- [AIM OF THE EXERCISE]:
Please copy the last part of the entries exactly: the line that has "Click the license scrollbar thumb" and every line up to and including the end, nothing more.

- [EXTRACTED DATA]:
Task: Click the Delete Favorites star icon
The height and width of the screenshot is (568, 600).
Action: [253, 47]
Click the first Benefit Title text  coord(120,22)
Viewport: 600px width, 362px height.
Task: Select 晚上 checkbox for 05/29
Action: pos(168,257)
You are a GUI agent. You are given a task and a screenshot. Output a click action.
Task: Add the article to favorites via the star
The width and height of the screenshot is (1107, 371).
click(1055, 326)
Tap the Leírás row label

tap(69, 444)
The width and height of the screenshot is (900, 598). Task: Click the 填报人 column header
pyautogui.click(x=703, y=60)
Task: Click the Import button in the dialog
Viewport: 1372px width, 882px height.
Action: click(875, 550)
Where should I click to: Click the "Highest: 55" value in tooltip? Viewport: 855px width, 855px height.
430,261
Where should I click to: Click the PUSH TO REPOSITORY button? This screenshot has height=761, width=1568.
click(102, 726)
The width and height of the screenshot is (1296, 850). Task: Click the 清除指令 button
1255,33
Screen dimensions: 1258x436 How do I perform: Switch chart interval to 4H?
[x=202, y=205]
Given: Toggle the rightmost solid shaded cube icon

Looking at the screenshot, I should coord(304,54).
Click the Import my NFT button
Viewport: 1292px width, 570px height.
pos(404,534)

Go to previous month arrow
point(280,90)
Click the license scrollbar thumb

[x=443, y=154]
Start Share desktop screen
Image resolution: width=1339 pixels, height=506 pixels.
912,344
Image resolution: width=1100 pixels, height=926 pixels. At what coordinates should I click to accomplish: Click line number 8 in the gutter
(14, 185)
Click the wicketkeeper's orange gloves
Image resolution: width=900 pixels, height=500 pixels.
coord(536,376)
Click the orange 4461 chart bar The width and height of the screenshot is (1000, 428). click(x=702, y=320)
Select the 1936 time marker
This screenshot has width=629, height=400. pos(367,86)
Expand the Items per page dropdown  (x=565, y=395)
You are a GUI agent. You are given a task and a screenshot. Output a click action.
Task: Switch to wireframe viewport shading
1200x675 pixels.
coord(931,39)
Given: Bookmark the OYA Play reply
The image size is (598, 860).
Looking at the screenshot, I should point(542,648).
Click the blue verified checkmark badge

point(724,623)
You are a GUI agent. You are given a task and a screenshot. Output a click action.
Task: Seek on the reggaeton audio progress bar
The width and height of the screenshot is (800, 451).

- [SOLVED EXERCISE]:
Click the license scrollbar thumb

[x=443, y=154]
Start Share desktop screen
Image resolution: width=1339 pixels, height=506 pixels.
912,344
Image resolution: width=1100 pixels, height=926 pixels. At what coordinates should I click to accomplish: Click line number 8 in the gutter
(14, 185)
Click the wicketkeeper's orange gloves
Image resolution: width=900 pixels, height=500 pixels.
coord(536,376)
Click the orange 4461 chart bar The width and height of the screenshot is (1000, 428). click(x=702, y=320)
Select the 1936 time marker
This screenshot has width=629, height=400. pos(367,86)
Expand the Items per page dropdown  (x=565, y=395)
You are a GUI agent. You are given a task and a screenshot. Output a click action.
Task: Switch to wireframe viewport shading
1200x675 pixels.
coord(931,39)
Given: Bookmark the OYA Play reply
The image size is (598, 860).
Looking at the screenshot, I should point(542,648).
Click the blue verified checkmark badge

point(724,623)
You are a GUI agent. You are given a task and a screenshot. Output a click action.
Task: Seek on the reggaeton audio progress bar
The width and height of the screenshot is (800, 451).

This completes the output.